• **Directions for this task**
Whenever a line of the material contains the string "computer", it should be copied.

┄┄┄┄┄┄┄┄┄┄┄┄┄┄┄┄┄┄┄┄

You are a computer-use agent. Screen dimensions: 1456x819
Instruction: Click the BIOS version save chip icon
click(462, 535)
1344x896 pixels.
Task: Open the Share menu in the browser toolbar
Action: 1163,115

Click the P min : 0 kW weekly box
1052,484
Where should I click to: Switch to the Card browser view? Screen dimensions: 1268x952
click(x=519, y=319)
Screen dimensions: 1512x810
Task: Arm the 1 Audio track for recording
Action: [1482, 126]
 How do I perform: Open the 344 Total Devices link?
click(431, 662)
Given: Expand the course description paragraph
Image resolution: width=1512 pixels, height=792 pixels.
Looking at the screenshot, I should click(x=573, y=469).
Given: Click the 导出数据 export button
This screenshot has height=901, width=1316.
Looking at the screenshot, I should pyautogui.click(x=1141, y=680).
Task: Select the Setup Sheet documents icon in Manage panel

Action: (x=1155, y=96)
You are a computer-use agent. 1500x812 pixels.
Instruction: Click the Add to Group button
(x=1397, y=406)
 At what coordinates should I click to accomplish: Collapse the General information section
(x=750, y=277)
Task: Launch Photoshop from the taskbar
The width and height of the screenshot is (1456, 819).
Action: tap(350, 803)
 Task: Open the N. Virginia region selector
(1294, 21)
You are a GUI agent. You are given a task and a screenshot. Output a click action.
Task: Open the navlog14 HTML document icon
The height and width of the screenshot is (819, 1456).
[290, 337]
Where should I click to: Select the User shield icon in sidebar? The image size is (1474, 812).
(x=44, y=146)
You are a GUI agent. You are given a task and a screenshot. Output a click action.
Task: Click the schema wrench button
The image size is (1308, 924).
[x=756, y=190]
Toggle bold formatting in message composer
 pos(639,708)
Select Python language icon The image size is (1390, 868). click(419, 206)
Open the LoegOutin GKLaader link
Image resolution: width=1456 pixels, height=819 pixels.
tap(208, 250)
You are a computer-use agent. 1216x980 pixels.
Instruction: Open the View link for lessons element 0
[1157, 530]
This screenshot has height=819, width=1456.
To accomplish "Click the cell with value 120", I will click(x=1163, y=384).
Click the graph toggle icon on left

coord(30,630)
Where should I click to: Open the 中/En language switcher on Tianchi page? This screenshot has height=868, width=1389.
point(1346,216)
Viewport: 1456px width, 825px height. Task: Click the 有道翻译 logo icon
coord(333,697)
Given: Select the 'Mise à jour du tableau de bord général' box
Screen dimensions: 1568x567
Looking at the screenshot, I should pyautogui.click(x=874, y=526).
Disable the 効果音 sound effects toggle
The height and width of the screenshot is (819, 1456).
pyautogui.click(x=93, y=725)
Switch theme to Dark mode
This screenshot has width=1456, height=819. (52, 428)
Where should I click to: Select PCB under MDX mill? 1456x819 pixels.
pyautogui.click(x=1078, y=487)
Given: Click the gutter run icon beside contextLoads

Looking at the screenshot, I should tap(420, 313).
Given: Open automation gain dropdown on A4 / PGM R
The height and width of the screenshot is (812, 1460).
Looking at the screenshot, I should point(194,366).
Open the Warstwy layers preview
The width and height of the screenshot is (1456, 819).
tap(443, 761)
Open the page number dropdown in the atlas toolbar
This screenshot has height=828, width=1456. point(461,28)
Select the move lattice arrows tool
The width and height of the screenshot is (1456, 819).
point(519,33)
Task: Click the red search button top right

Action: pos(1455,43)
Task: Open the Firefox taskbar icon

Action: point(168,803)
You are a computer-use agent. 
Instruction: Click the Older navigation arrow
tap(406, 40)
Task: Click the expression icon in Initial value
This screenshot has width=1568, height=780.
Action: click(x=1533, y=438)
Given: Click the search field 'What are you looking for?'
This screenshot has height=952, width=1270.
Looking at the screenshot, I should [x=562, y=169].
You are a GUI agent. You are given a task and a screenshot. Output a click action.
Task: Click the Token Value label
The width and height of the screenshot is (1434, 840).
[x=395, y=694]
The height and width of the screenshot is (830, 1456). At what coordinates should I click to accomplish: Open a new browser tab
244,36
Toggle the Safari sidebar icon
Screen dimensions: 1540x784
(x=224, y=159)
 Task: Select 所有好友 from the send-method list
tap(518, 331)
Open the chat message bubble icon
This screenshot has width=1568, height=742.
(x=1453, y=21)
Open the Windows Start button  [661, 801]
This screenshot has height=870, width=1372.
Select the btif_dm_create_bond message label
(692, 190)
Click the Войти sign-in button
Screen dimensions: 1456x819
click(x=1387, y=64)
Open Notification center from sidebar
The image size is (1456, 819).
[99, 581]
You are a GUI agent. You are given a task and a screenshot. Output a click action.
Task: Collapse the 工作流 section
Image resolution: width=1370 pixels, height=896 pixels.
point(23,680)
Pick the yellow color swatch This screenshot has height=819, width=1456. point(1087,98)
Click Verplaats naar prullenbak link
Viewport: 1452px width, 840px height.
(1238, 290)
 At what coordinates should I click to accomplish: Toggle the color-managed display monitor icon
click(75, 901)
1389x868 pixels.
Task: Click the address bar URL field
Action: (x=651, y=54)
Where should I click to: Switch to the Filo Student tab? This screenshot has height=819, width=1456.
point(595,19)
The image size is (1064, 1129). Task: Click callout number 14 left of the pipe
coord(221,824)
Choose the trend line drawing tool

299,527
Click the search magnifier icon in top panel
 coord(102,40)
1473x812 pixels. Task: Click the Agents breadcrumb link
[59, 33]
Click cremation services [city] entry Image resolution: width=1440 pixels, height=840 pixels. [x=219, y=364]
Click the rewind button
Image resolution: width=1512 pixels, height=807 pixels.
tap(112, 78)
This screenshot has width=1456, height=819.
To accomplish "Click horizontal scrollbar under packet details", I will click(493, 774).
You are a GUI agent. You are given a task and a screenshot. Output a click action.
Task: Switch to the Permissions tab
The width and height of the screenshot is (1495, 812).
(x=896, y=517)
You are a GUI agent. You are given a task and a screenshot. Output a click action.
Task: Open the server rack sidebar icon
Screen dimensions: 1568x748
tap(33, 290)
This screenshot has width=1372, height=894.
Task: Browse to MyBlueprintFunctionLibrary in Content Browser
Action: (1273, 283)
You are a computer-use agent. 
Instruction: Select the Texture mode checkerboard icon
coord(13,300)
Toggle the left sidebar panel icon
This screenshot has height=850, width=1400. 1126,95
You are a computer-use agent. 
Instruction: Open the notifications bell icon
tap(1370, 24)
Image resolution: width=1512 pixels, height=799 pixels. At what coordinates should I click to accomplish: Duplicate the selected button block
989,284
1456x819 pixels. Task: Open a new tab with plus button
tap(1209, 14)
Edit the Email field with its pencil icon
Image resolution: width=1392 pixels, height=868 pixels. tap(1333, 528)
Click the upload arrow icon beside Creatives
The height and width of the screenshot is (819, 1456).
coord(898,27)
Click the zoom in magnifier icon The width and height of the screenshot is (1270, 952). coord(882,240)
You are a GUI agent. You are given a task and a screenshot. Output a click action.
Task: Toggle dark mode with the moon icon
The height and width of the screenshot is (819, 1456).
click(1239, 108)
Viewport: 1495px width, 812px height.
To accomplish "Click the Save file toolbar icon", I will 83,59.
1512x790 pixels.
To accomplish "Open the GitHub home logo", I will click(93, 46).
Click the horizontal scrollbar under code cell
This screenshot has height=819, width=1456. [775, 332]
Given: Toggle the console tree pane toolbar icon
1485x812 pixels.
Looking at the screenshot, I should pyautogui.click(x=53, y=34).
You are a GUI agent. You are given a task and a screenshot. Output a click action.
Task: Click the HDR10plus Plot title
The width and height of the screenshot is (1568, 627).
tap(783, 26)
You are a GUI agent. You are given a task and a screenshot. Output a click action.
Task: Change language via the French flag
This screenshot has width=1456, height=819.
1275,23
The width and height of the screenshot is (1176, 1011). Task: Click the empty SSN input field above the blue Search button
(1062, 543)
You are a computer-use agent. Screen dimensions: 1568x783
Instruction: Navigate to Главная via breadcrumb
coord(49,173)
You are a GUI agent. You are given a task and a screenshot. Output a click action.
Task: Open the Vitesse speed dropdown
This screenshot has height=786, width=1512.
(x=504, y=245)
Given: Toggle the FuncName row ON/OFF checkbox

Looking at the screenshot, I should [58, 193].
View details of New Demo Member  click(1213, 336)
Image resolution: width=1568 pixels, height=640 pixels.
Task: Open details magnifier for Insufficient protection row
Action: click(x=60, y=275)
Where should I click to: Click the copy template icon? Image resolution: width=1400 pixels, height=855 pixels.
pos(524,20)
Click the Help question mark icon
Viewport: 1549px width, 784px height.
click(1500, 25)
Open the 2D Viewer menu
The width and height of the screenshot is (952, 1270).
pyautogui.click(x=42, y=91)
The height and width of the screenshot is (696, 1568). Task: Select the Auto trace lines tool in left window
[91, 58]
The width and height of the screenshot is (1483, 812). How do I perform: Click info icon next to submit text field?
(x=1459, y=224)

┄┄┄┄┄┄┄┄┄┄┄┄┄┄┄┄┄┄┄┄

• **Solution**
You are a computer-use agent. Screen dimensions: 1456x819
You are a computer-use agent. 1500x812 pixels.
You are a computer-use agent. 1216x980 pixels.
You are a computer-use agent. 
You are a computer-use agent. 
You are a computer-use agent. 
You are a computer-use agent. Screen dimensions: 1568x783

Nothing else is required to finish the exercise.